- Born: Eva Caroline Ritvo
- Occupations: Psychiatrist and Author
- Website: Official site

= Eva Ritvo =

Eva Ritvo is an American television and radio personality, author, and psychiatrist noted for her work on women's empowerment issues and self-help books. She is the co-founder of the Bold Beauty Project and the founder of Bekindr.

In her private medical practice, she has more than a twenty-year career in treating individuals, couples, and families. She has made frequent public speaking and television appearances including NBC's TODAY Show and a special segment on EXTRA called "Beauty and the Brain". She had a long running TV segment called "Real Relationship". She has been featured in the Miami Herald, The New York Times , New York Times Magazine, The Daily News Celebrity Watch, USA Today, The Wall Street Journal, WebMD, SELF magazine, Good Housekeeping, O Magazine, Allure and others. She has been a guest on the radio show "Brain Food for the Heartland" and on numerous other radio shows. She is a host of the PBS Series TechVersify.

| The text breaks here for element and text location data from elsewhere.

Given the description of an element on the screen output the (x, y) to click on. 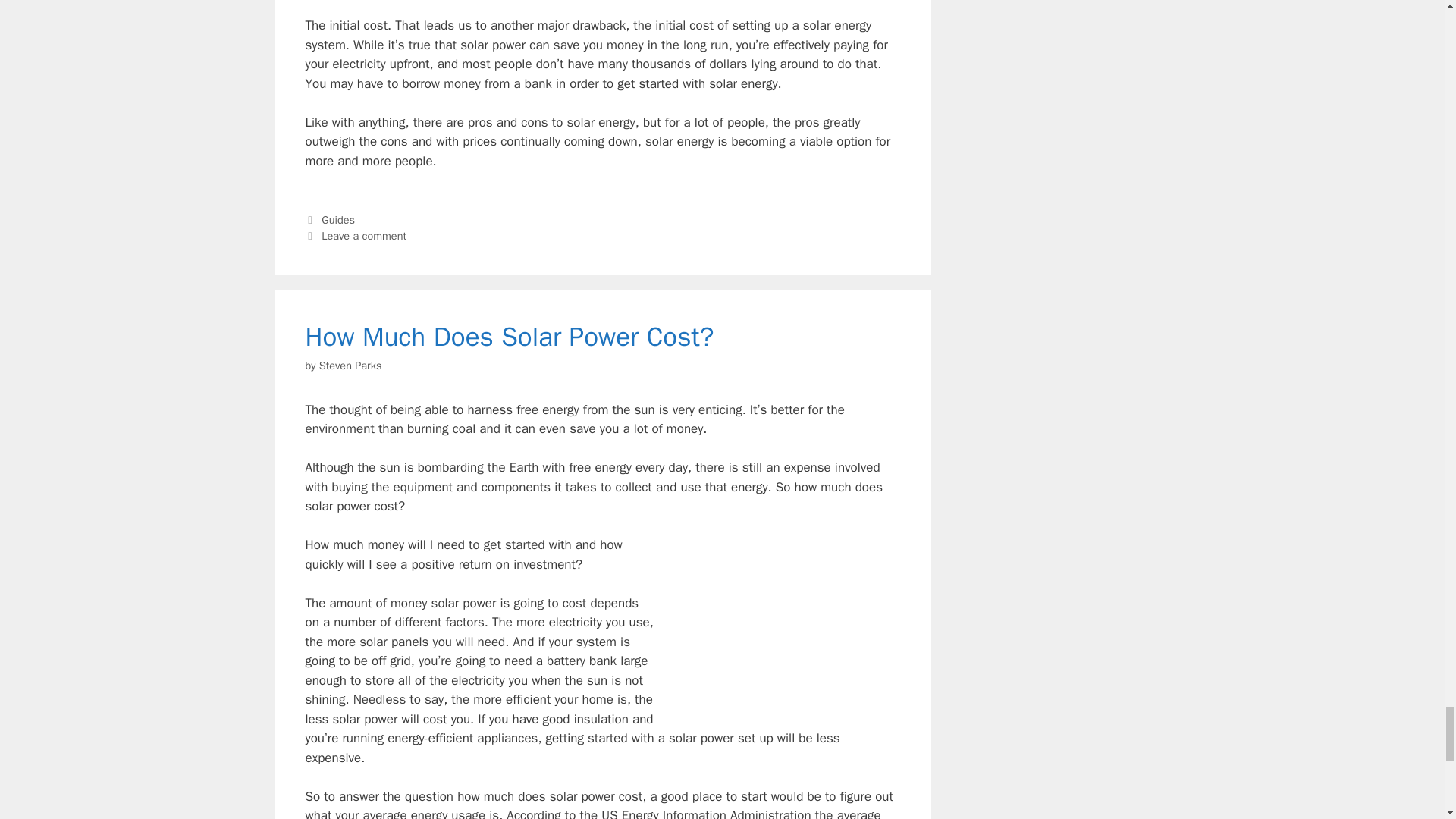
View all posts by Steven Parks (349, 365)
Given the description of an element on the screen output the (x, y) to click on. 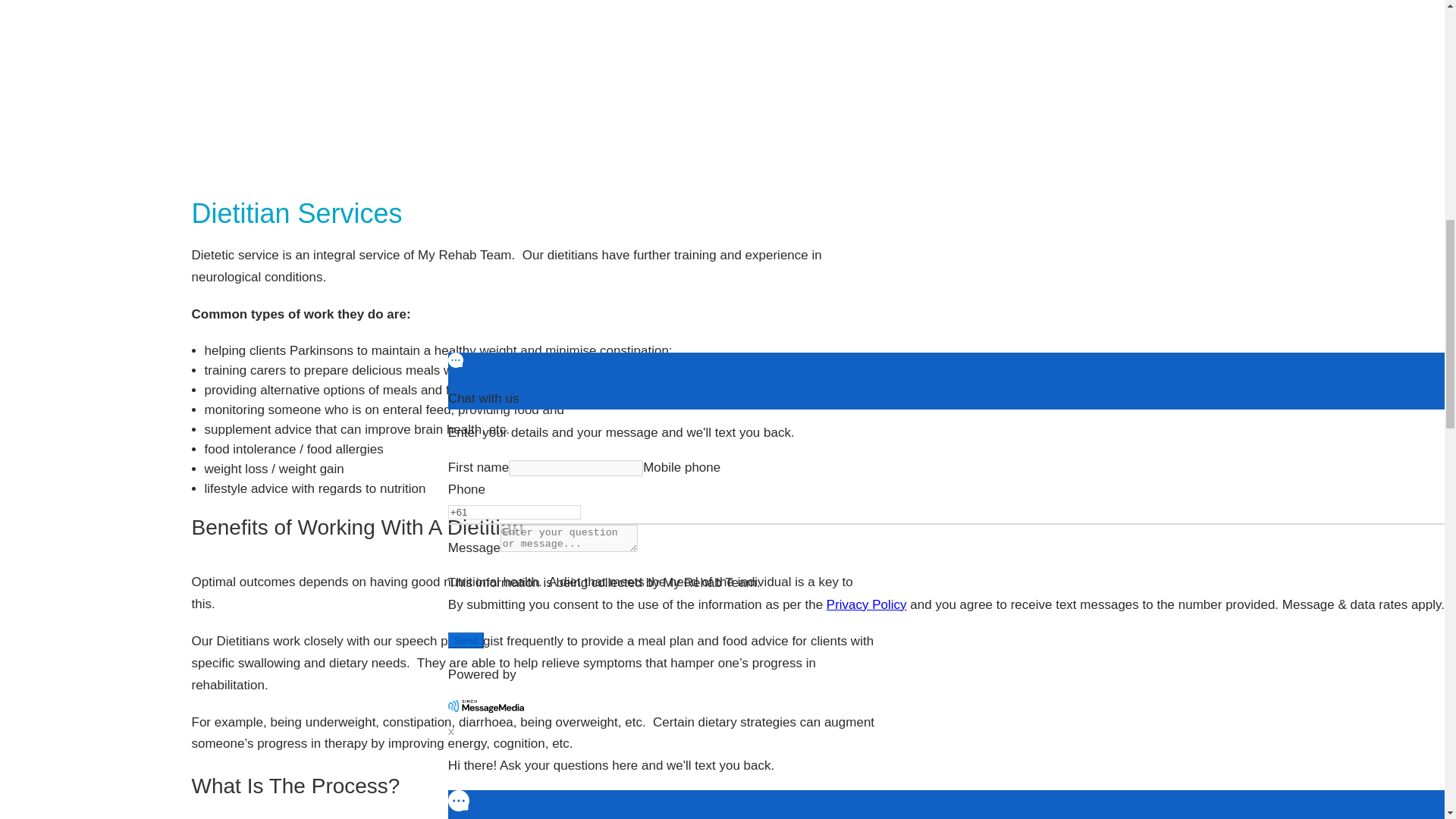
MRT Dietitian Overview (534, 84)
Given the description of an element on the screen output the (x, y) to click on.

==Education and medical career==
Ritvo completed her undergraduate degree from UCLA, and her M.D. from the David Geffen School of Medicine at UCLA. She completed her residency at New York Hospital Payne Whitney Clinic/ Cornell University. She is the former vice chair of the Department of Psychiatry and Behavioral Sciences at the University of Miami's Miller School of Medicine.

She is a Distinguished Fellow of the American Psychiatric Association, a member of the American College of Psychiatrists, and the International Society of Sports Psychiatry.

==Author==
Ritvo has written and lectured extensively in the US and internationally on the science and meaning of kindness, on beauty, and on women's empowerment issues. Ritvo has written book chapters and articles on topics that include body dysmorphic disorder, managing patient expectations, and handling difficult patients. She is the co-author of the best-selling self-help book "The Beauty Prescription" (McGraw-Hill, 2008). She is the lead author of "The Concise Guide to Marriage and Family Therapy" (American Psychiatric Pub., 2002) and has written the chapters on family and couples therapy for leading psychiatric textbooks. Ritvo is the author of "Bekindr: The Transformative Power of Kindness" (Momosa Publishing, 2017,2018).

==Causes==
At the Miller School of Medicine, Ritvo initiated the Margaret Ann Aitcheson Humanitarian Award named in honor of Tipper Gore's mother and first recipient. The award honors those who have made an outstanding contribution in the field of mental health. Ritvo is a member of the Board of United Community Options (formerly United Cerebral Palsy of South Florida). Ritvo hosts the Annual Marissa Nestor Tennis Invitational to raise funds for the organization as well as assisting in numerous other events throughout the year.